• _Exercise description_
Output begins at the line with "This screenshot has height=306, width=379." and ends at the last line of the records below. Copy each line in that span exactly, and leave out pictures.
☆ ☆ ☆ ☆ ☆ ☆ ☆
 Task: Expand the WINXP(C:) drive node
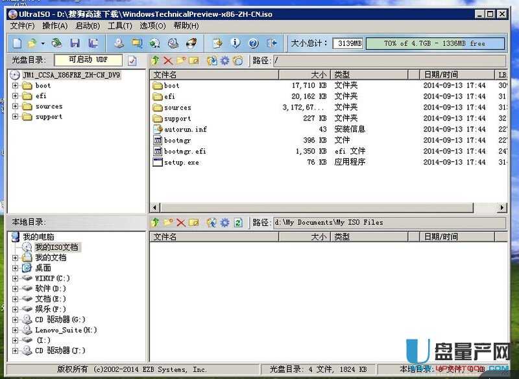16,278
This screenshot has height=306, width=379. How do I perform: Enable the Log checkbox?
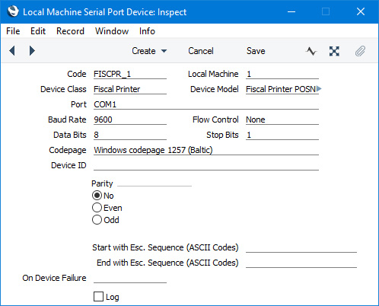tap(98, 297)
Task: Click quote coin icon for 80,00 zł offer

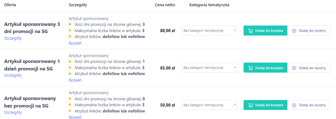Action: (294, 31)
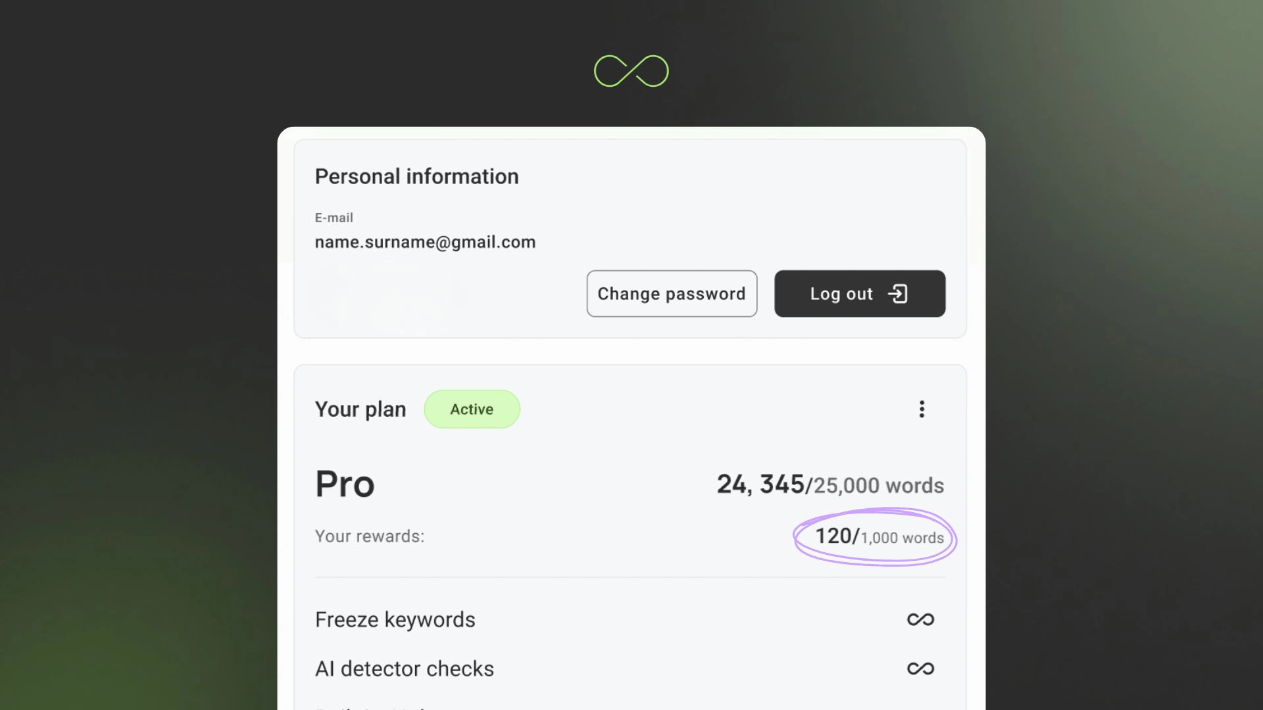Click the Log out arrow icon

tap(898, 294)
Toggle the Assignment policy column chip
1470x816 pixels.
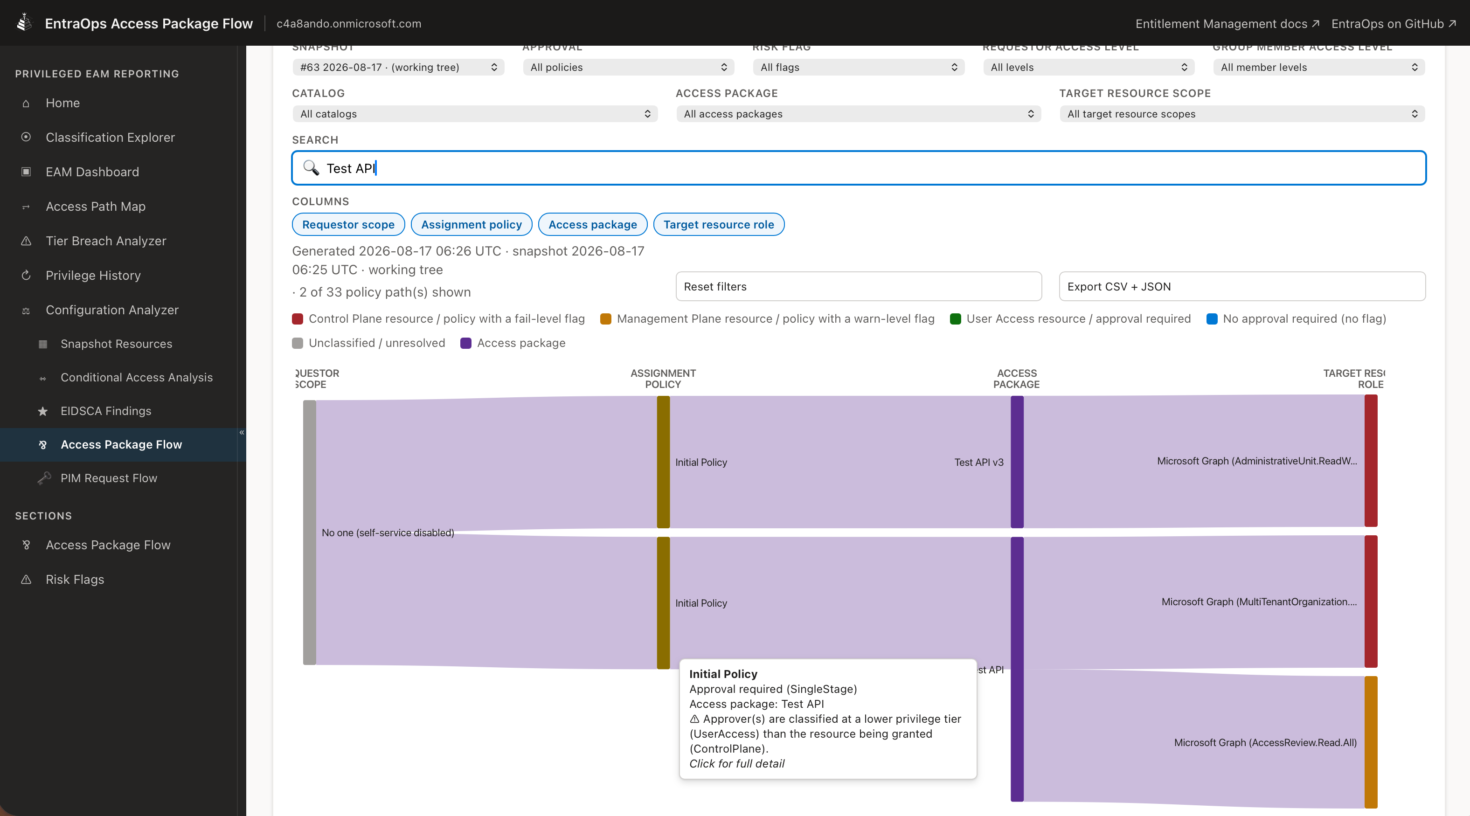pos(471,224)
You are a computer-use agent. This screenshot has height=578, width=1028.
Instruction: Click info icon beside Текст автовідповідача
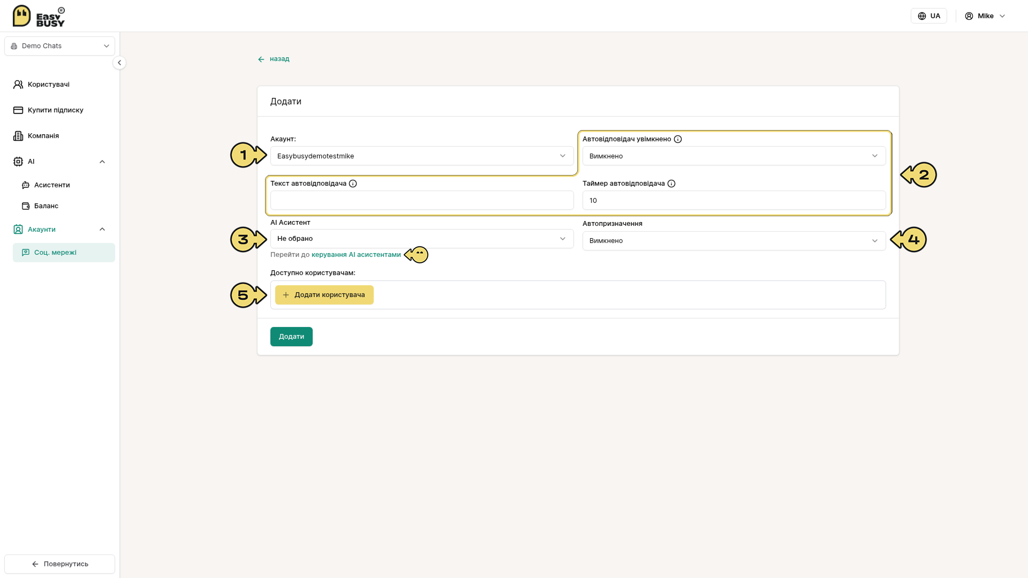(x=353, y=184)
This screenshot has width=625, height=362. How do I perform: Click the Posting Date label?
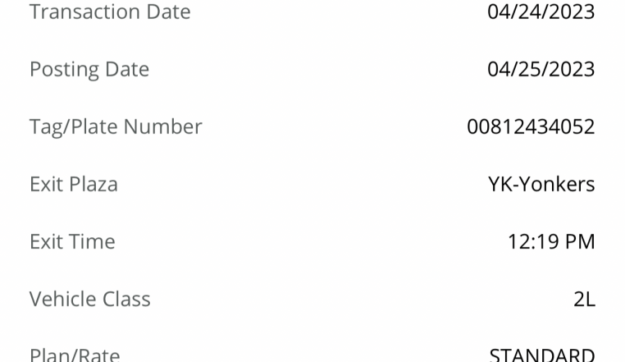coord(89,70)
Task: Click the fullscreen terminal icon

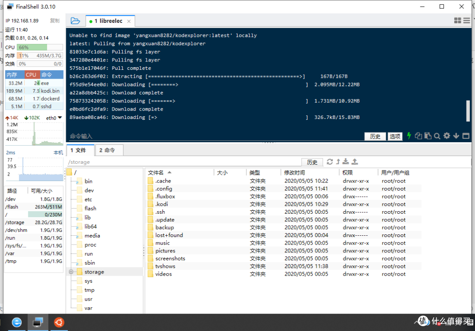Action: (466, 136)
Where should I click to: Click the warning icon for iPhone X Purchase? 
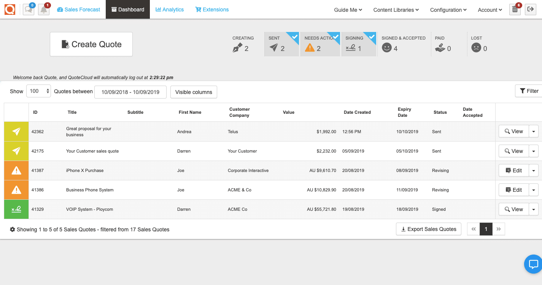pos(16,170)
☆ ☆ ☆ ☆ ☆ ☆ ☆
• _Solution for this exercise_
This screenshot has height=306, width=379. How do I perform: Enable the Log checkbox?
tap(98, 297)
Task: Click quote coin icon for 80,00 zł offer

Action: (294, 31)
Click the Log out arrow icon

tap(898, 294)
Toggle the Assignment policy column chip
1470x816 pixels.
pos(471,224)
You are a computer-use agent. This screenshot has height=578, width=1028.
Instruction: Click info icon beside Текст автовідповідача
(x=353, y=184)
This screenshot has width=625, height=362. How do I perform: Click the Posting Date label?
coord(89,70)
Task: Click the fullscreen terminal icon

Action: (466, 136)
Where should I click to: Click the warning icon for iPhone X Purchase? 
pos(16,170)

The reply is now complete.